Cooler weather on the way!
Back in Ginowan marina on Okinawa. It isn’t cold here.

Nagasaki – and the start of our return journey

Apologies for the long blog silence. We meant to write about our most recent destination – Nagasaki – ages ago, but then decided against it as we knew we would be away from the boat in October and didn’t feel comfortable shouting out to the whole world that we are leaving our boat (i.e. our home) unattended in the small marina right in the centre of Nagasaki.

As we have just returned to the boat, we will now pick up where we left off and will try to update the blog more regularly again from now on.

So, Nagasaki. We did not have high expectations of the city before we arrived, and thought it would be just another large concrete city. How wrong we were. From the moment we sailed under the bridge on the outer edges of the port, we were captivated by this beautiful and lively city. The city is framed by mountains which contrast nicely with the sea. Houses are scattered into the hilly terrain. There are (to our surprise, considering the history) quite a few interesting historic landmarks in the city, and beautiful greenery abounds. In many ways,  the city reminds us of our home town Hong Kong.

We had managed to secure a berth for a few days right in the historic Dejima harbour, which was the only place for two hundred years where the Japanese allowed foreign trading vessels to enter the country. Dejima harbour is also in the middle of today’s action with bars and restaurants lining the harbourside right next to the small marina. Originally we had intended to sail further to Fukuoka, and even make a quick visit to South Korea, before starting our return journey to Hong Kong.

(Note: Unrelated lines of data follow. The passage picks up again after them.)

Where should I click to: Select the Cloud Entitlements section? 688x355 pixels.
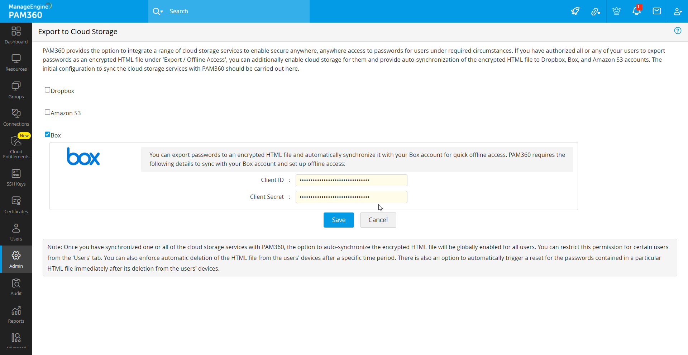click(16, 146)

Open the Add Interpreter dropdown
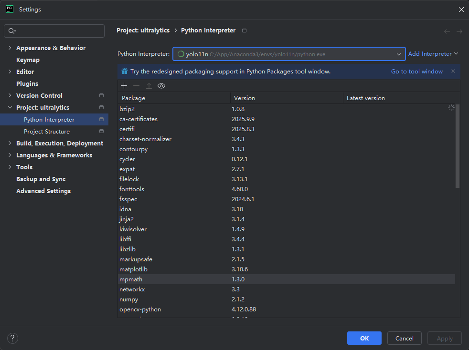(x=433, y=54)
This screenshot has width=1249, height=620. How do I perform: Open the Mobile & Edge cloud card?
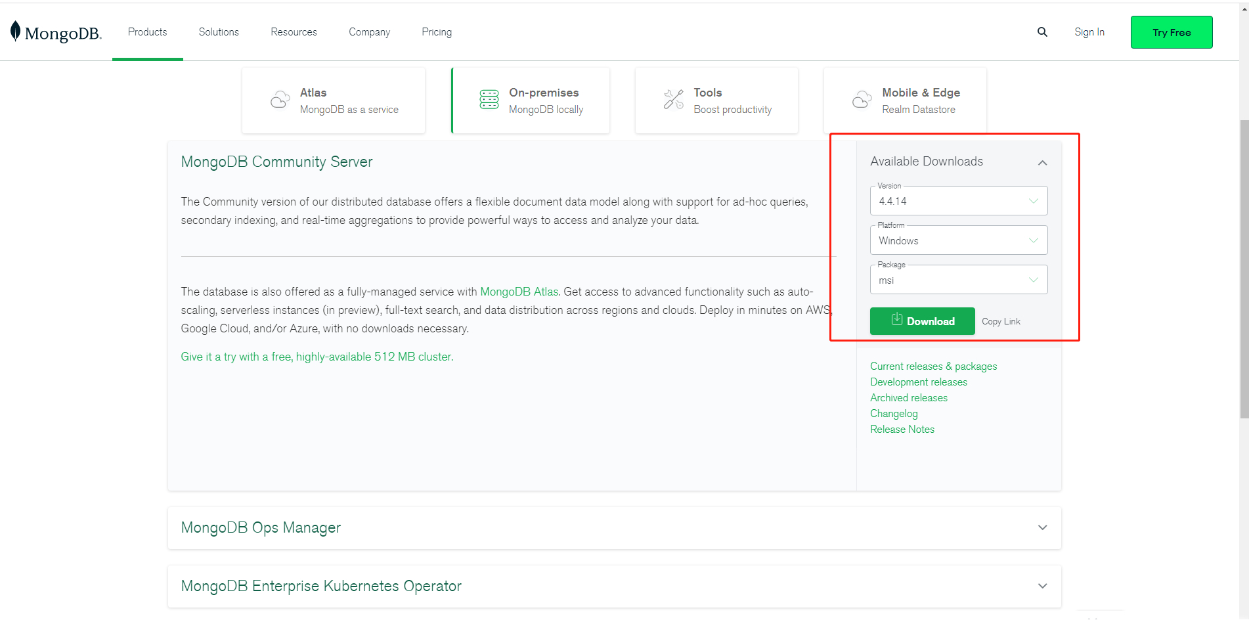905,100
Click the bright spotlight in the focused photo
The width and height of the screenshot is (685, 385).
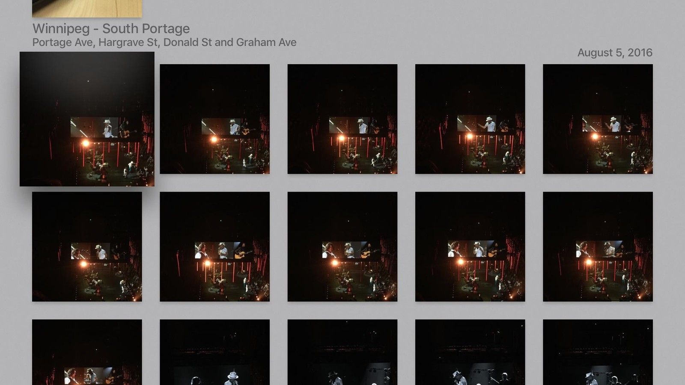(x=86, y=144)
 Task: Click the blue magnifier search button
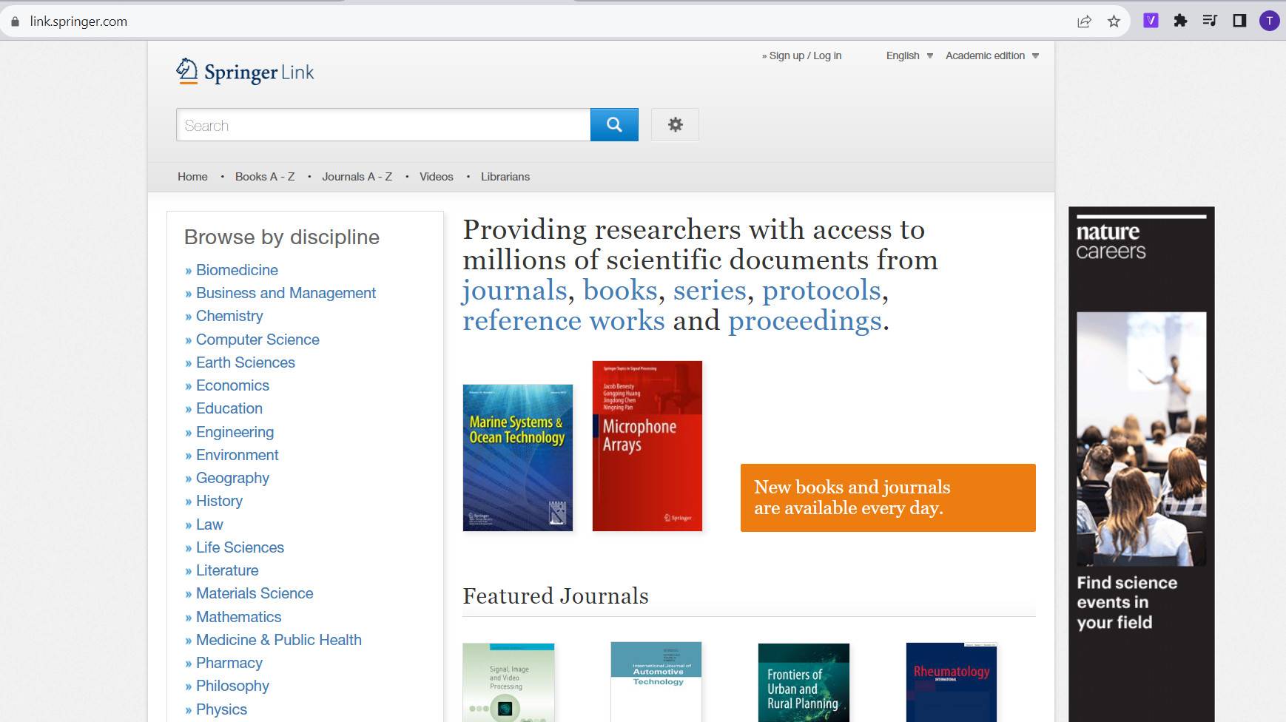point(614,124)
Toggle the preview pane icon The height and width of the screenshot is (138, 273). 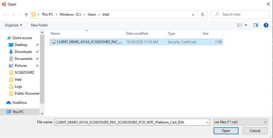tap(255, 25)
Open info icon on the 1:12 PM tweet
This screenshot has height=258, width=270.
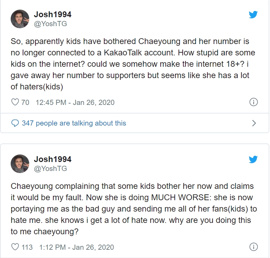tap(253, 247)
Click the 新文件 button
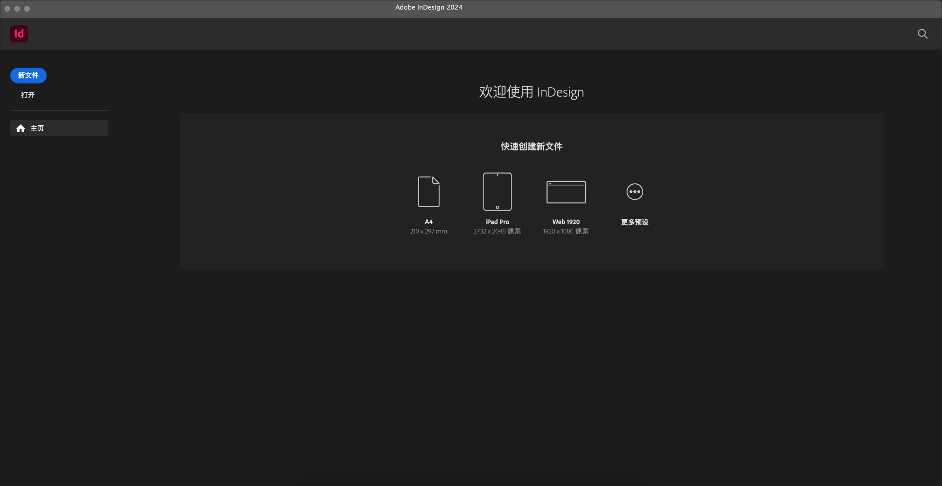Image resolution: width=942 pixels, height=486 pixels. pyautogui.click(x=28, y=75)
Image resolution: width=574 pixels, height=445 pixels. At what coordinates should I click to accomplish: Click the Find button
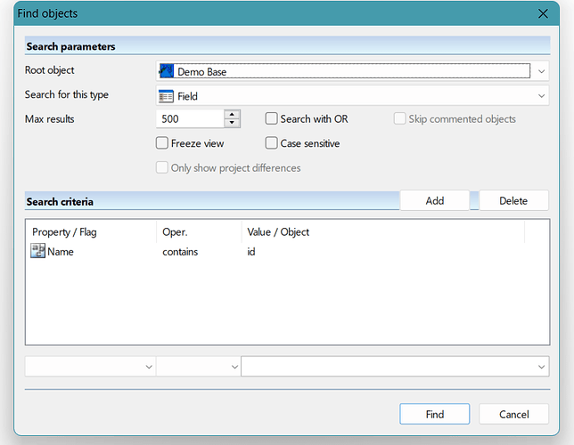click(x=434, y=414)
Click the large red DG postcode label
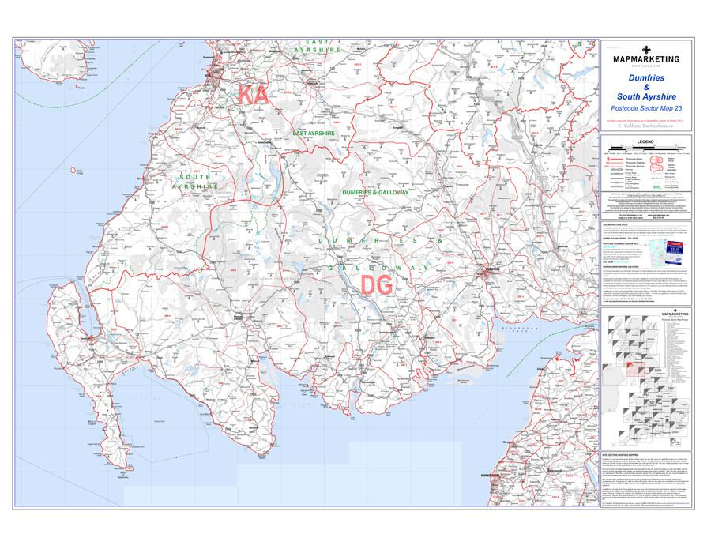 click(376, 285)
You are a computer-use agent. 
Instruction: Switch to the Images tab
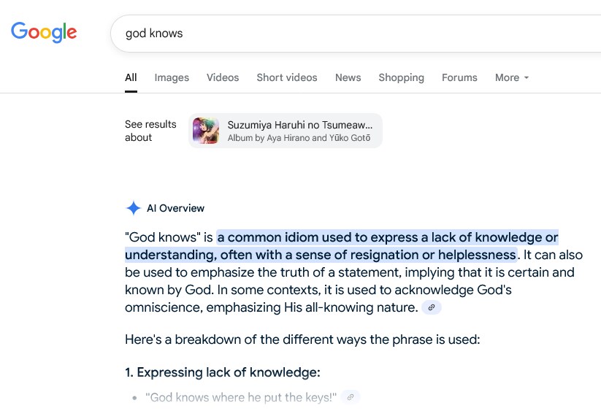tap(172, 77)
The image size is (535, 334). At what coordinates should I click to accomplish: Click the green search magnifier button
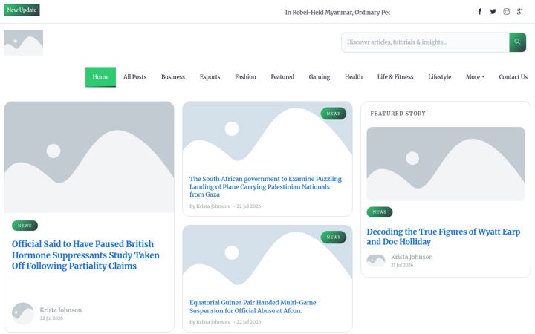pyautogui.click(x=517, y=42)
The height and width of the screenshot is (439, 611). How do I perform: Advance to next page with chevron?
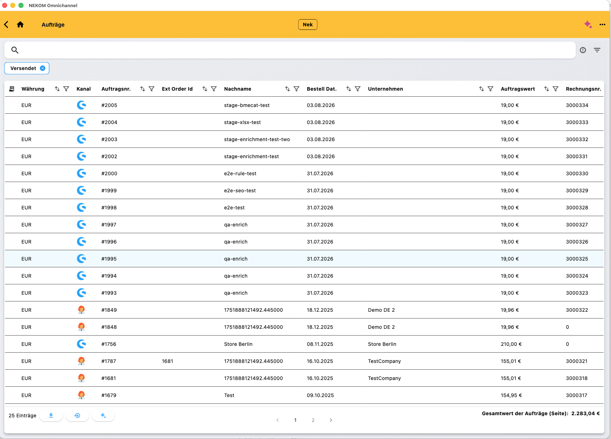(x=331, y=420)
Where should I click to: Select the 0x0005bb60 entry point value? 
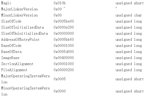click(x=64, y=40)
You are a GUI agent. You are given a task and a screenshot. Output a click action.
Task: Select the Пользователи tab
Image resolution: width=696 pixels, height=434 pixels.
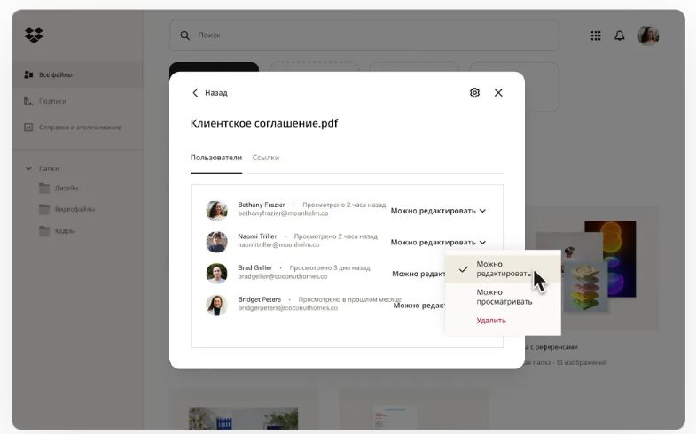pos(215,158)
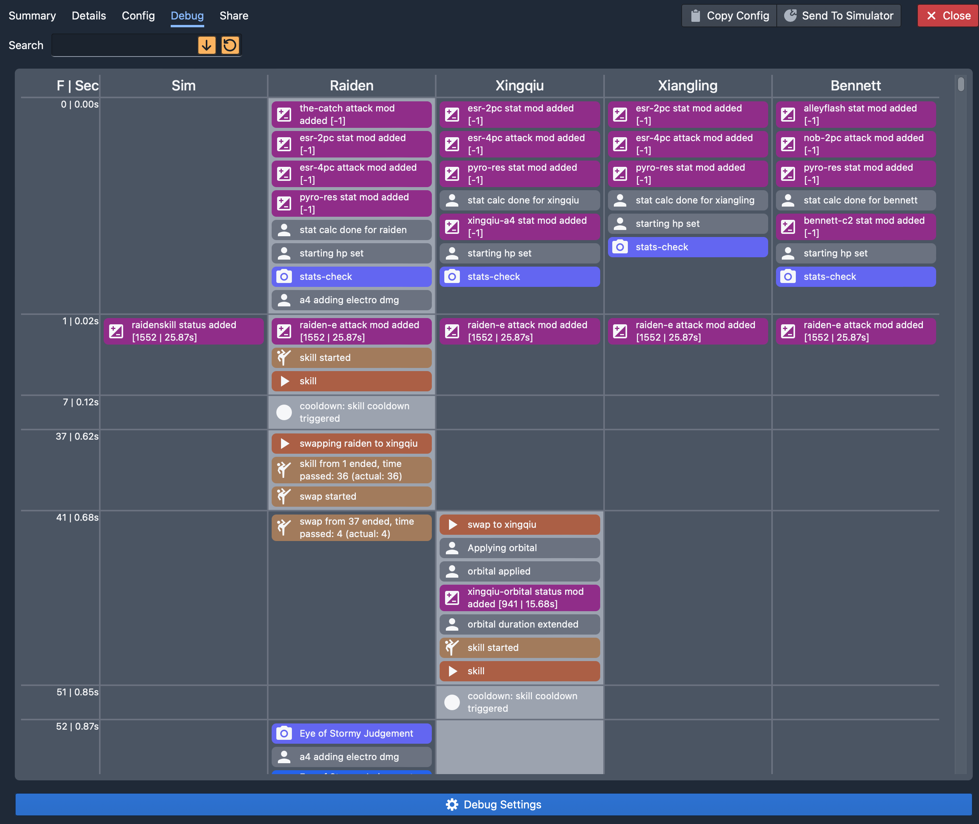The image size is (979, 824).
Task: Click the debug log vertical scrollbar thumb
Action: click(x=960, y=85)
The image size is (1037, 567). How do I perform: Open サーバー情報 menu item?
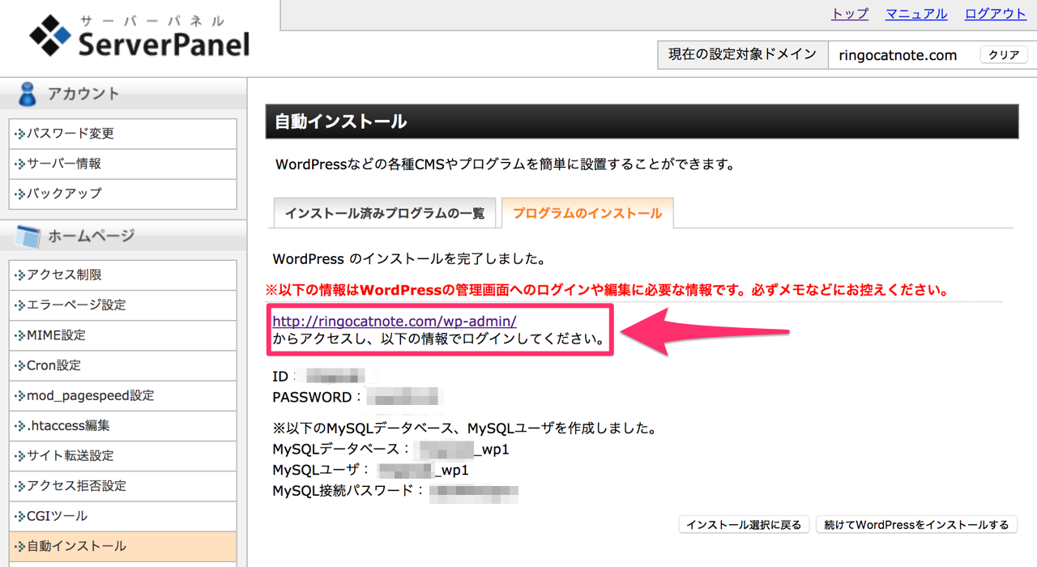[64, 164]
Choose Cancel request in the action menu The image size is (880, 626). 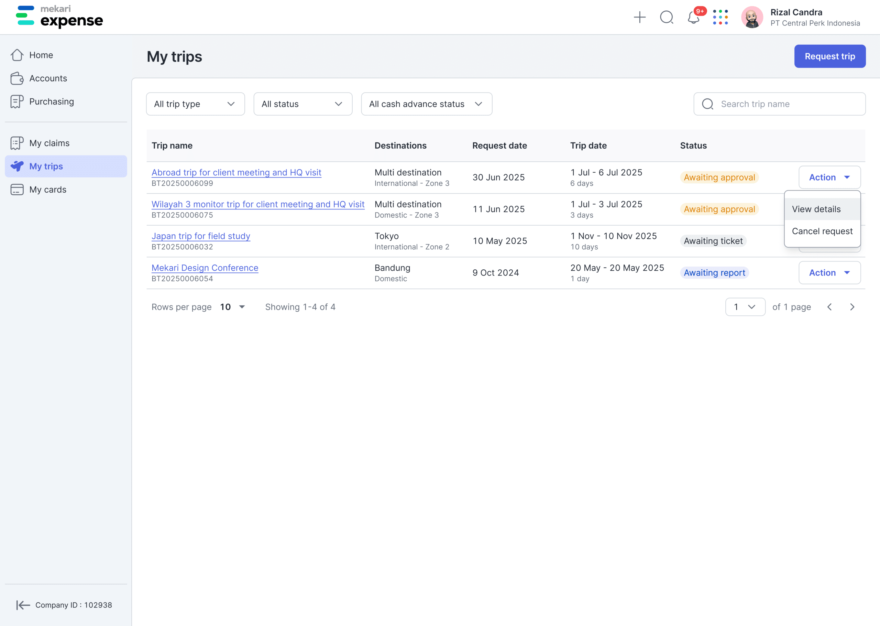point(822,231)
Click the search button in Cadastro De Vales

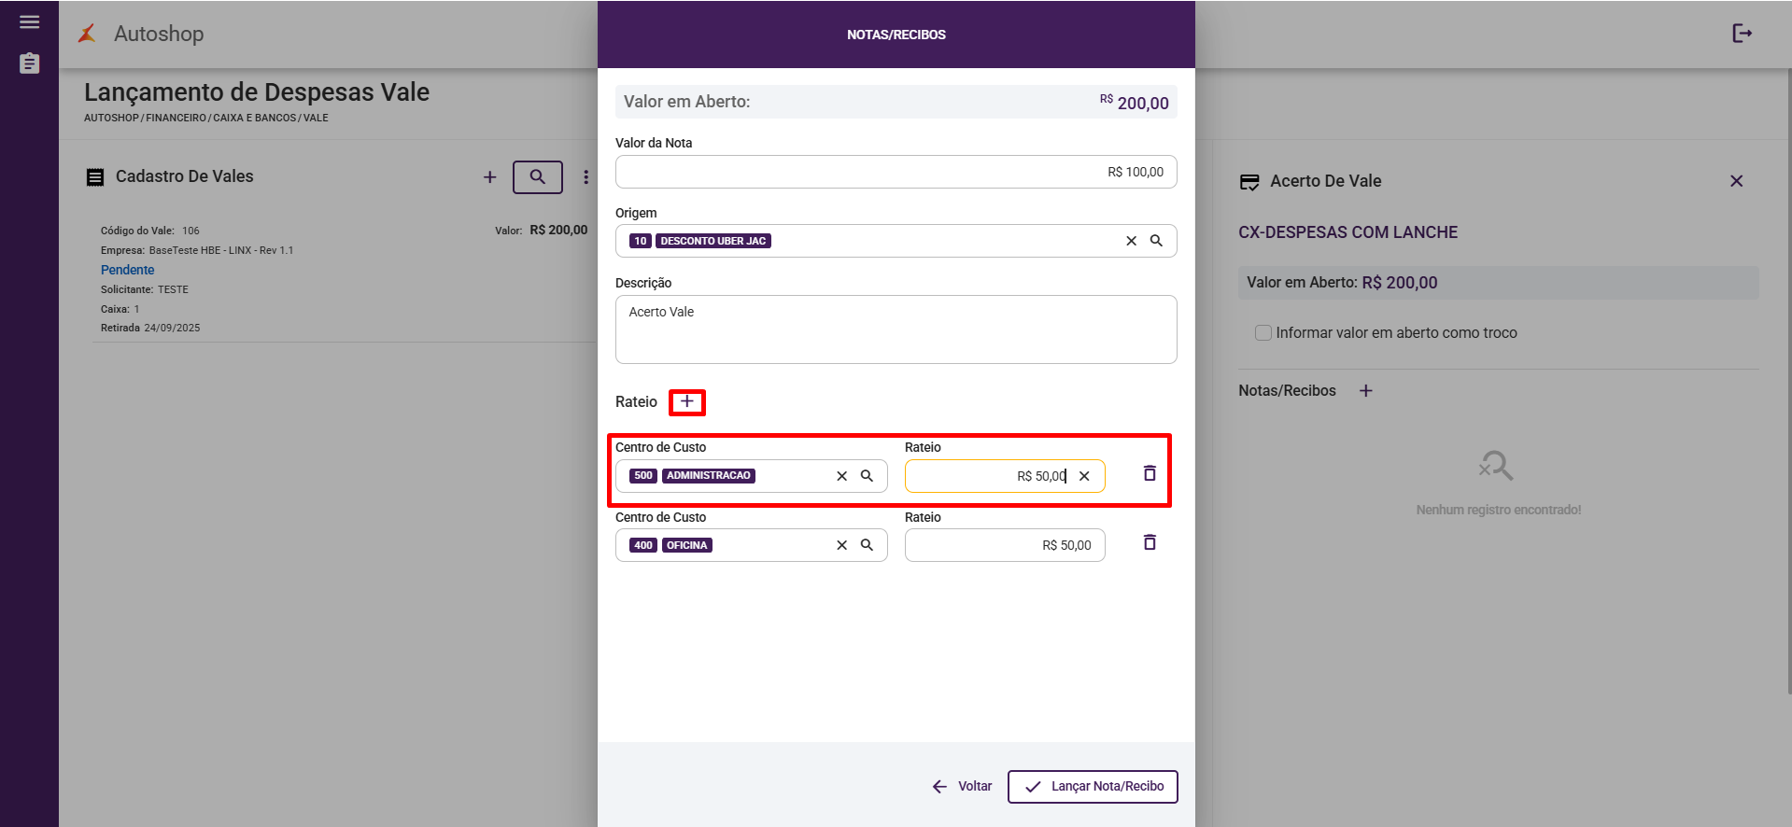538,177
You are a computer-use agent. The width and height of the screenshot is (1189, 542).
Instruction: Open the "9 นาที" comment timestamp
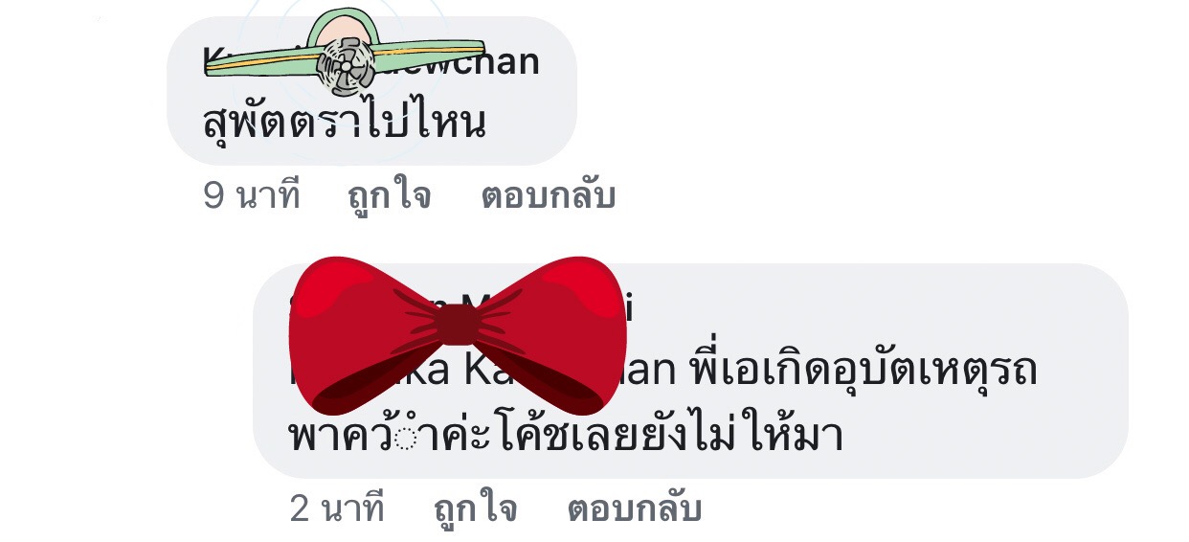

However, as we fell in love with Nagasaki, and had arrived in the marina at such a fortunate moment that we were able to keep the berth until the return from our trip overseas, it was easy to decide that we would first enjoy our privileged location in the centre of Nagasaki for a few weeks and then leave the boat here during our overseas trip in the security of the surrounding mountains and in the safe hands of the friendly harbour master.

In the end, we left for our overseas trip slightly earlier than planned, because typhoon after typhoon battered Japan and we could not do much local sailing either due to the weather. Our timing to be away has been rather fortunate, because typhoons have continued to visit Japan while we have been travelling, with the most recent one hitting these shores only last weekend. There would have been little sailing further from Nagasaki even if we had stayed in Japan all of this time.

Now we are busy getting ready to leave Nagasaki. We will be making our way south this time, meaning that this is the start of our return journey to Hong Kong. We hope that we can find enough weather windows to make the journey before the Northeast Monsoon hits this area with full force (November is traditionally a time when the monsoon wind starts to change from south to north, and it should bring with it fluctuating but moderate winds). When the Northeast Monsoon has picked up its full strength, the result is not only storm winds but also very severe seas as the strong Kuroshio current will be pushing against the wind. We do not care to experience anything like it again and so hope to make the journey before the Northeast Monsoon properly takes over.

Evening view of beautiful Nagasaki.
Sunset in Dejima harbor.
View onto the Spectacles Bridge built in 1634.
Nagasaki Chinatown.
A clock in the Atomic Bomb Museum which forever displays the time of the devastating explosion over Nagasaki.
Local sailing trip to Gunkanjima, one of Nagasaki’s over 500 abandoned islands. The place is an eerie ghost town.
Huis Ten Bosch, a rather odd Dutch theme park with its own cute marina near Nagasaki.